■ What you need to do
Print the lines of the items below without any change, from the line containing "You are a GUI" through the line containing "1366x768 pixels.", including both of those lines and nothing else.
━━━ Supplied information
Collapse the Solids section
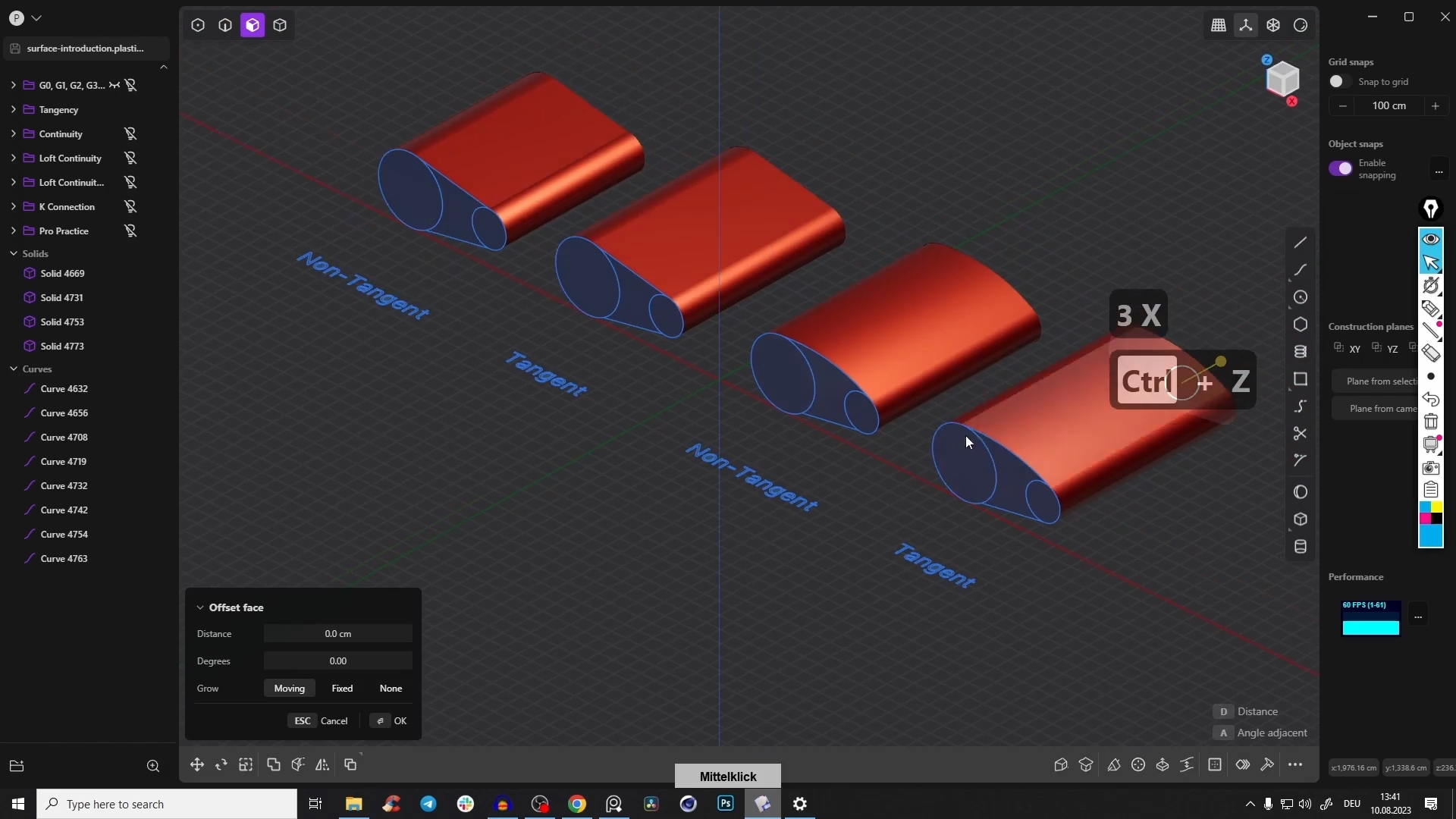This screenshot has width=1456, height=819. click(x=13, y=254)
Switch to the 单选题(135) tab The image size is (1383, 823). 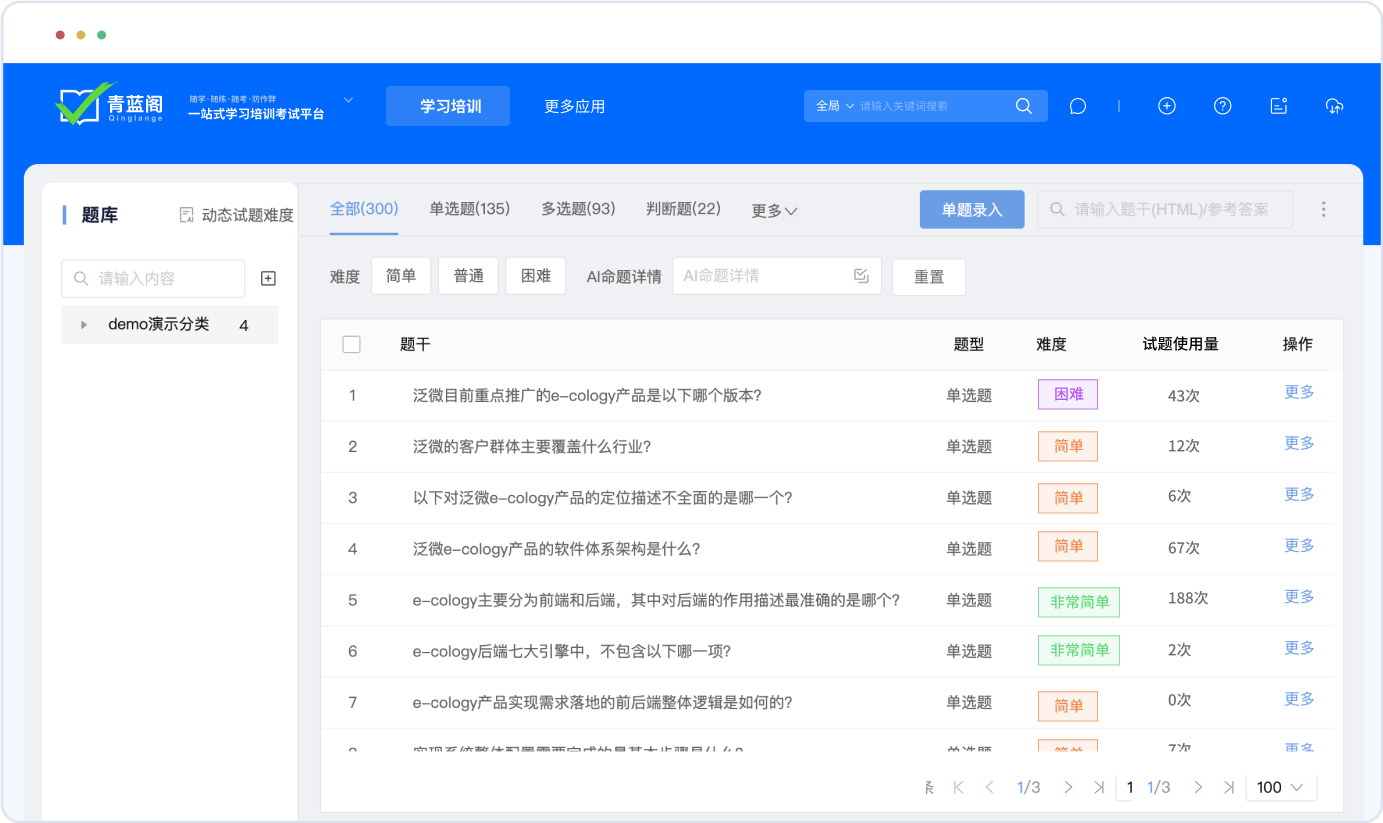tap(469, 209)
━━━━━━
━━━ Supplied information
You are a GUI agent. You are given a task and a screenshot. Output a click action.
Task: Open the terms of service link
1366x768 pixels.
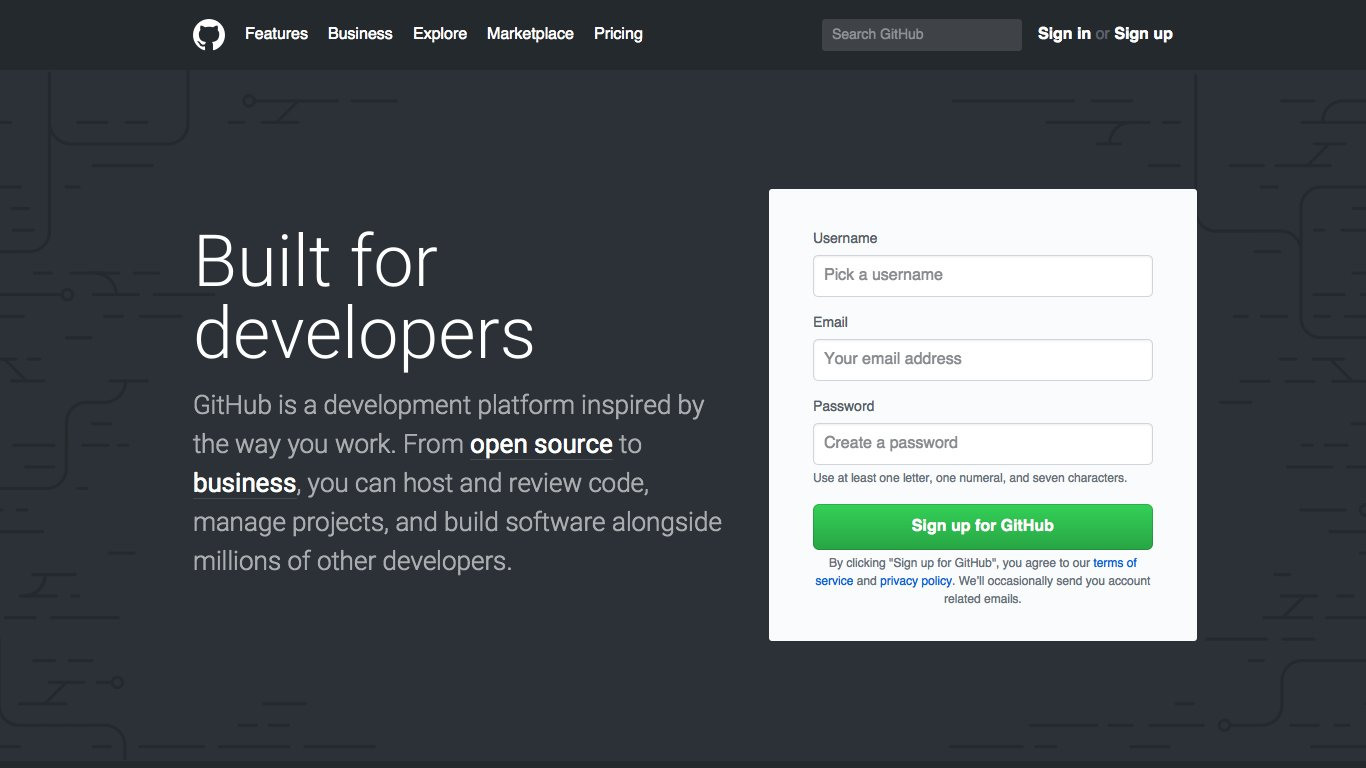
━━━━━━
━━━ Supplied information
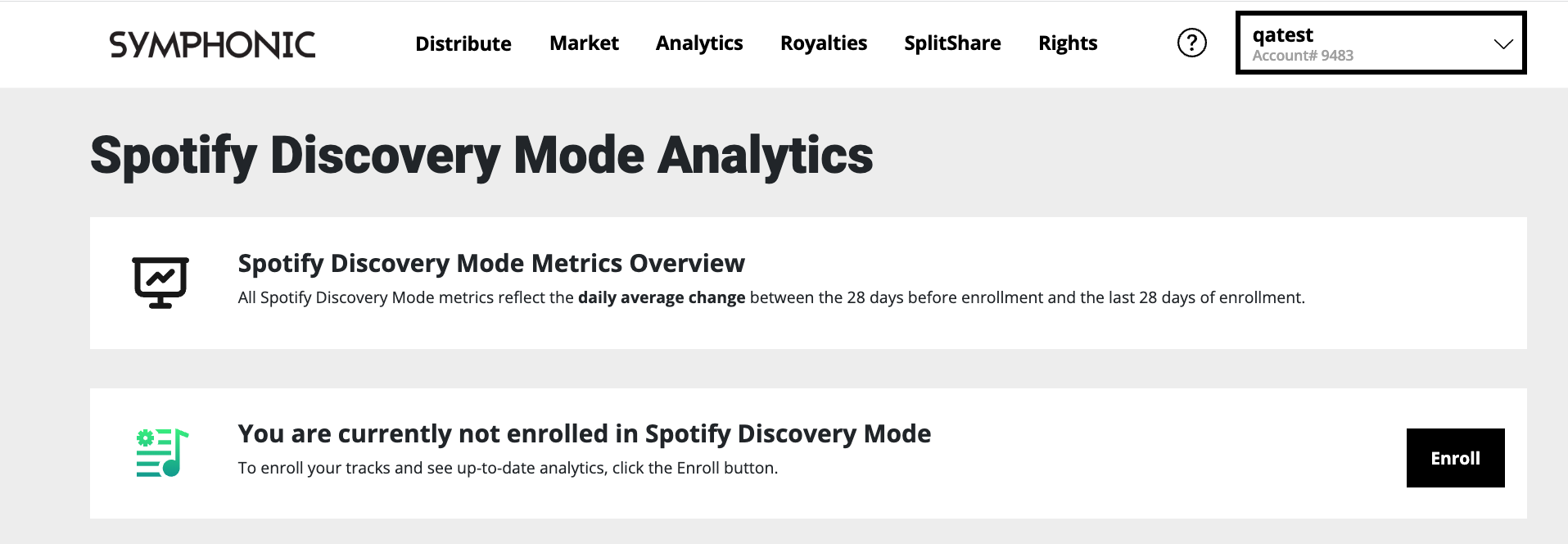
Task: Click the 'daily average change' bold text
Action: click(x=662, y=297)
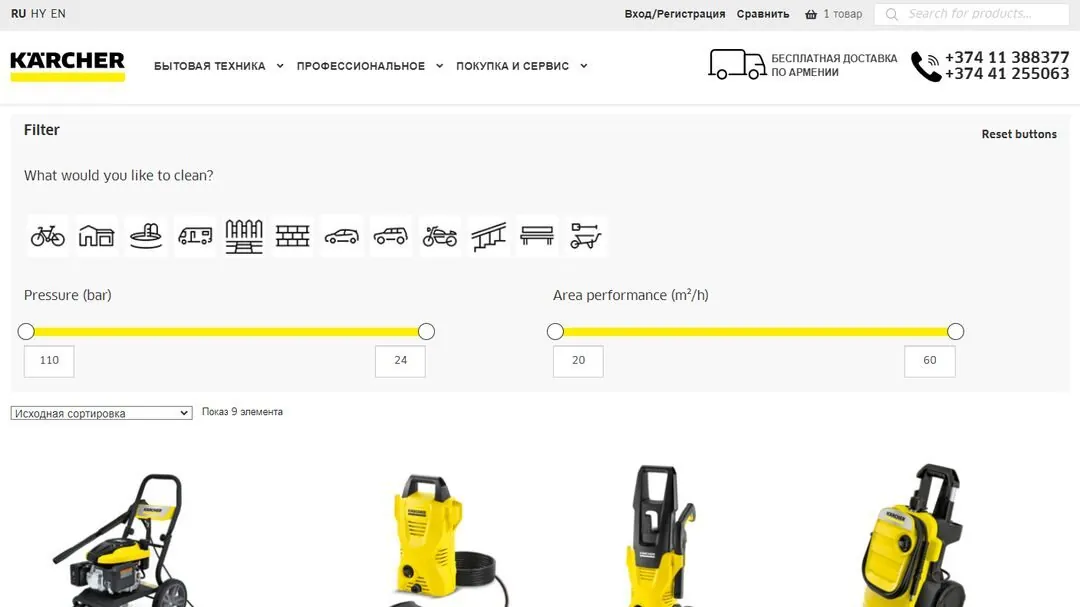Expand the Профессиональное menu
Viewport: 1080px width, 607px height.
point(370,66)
━━━━━━
■ The reply
You are a GUI agent. You are given a task and a screenshot. Output a click action.
Task: Open the terms of service link
1366x768 pixels.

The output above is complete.